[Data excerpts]
= Beginning of Section =

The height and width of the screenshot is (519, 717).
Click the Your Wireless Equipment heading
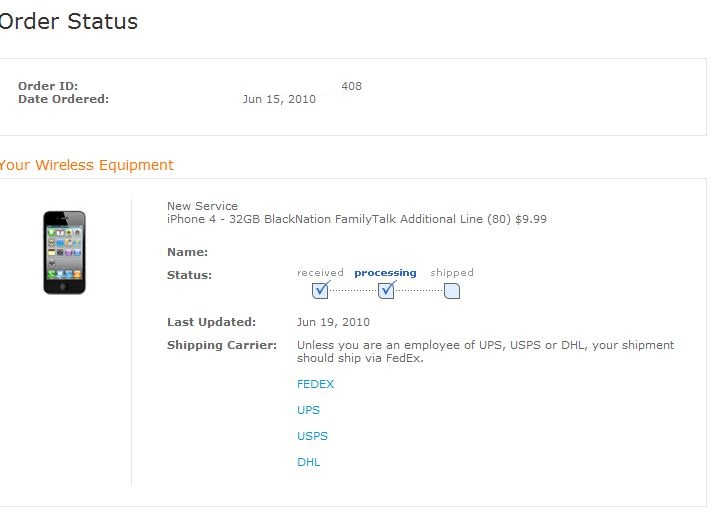86,165
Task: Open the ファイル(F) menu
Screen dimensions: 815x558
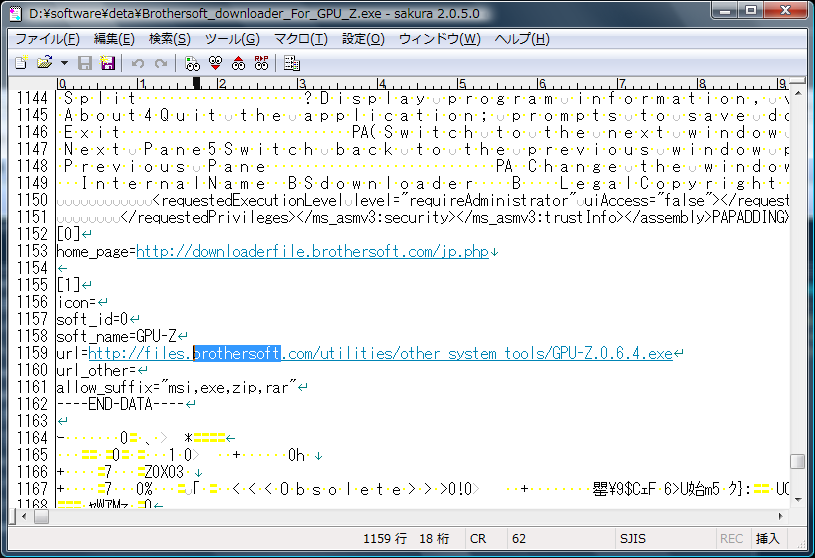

= End of Section =

• _Requirement_: The answer must be an exact copy of the records above, with the pictures left out.

• _Expected answer_:
The height and width of the screenshot is (519, 717).
Click the Your Wireless Equipment heading
86,165
Task: Open the ファイル(F) menu
Screen dimensions: 815x558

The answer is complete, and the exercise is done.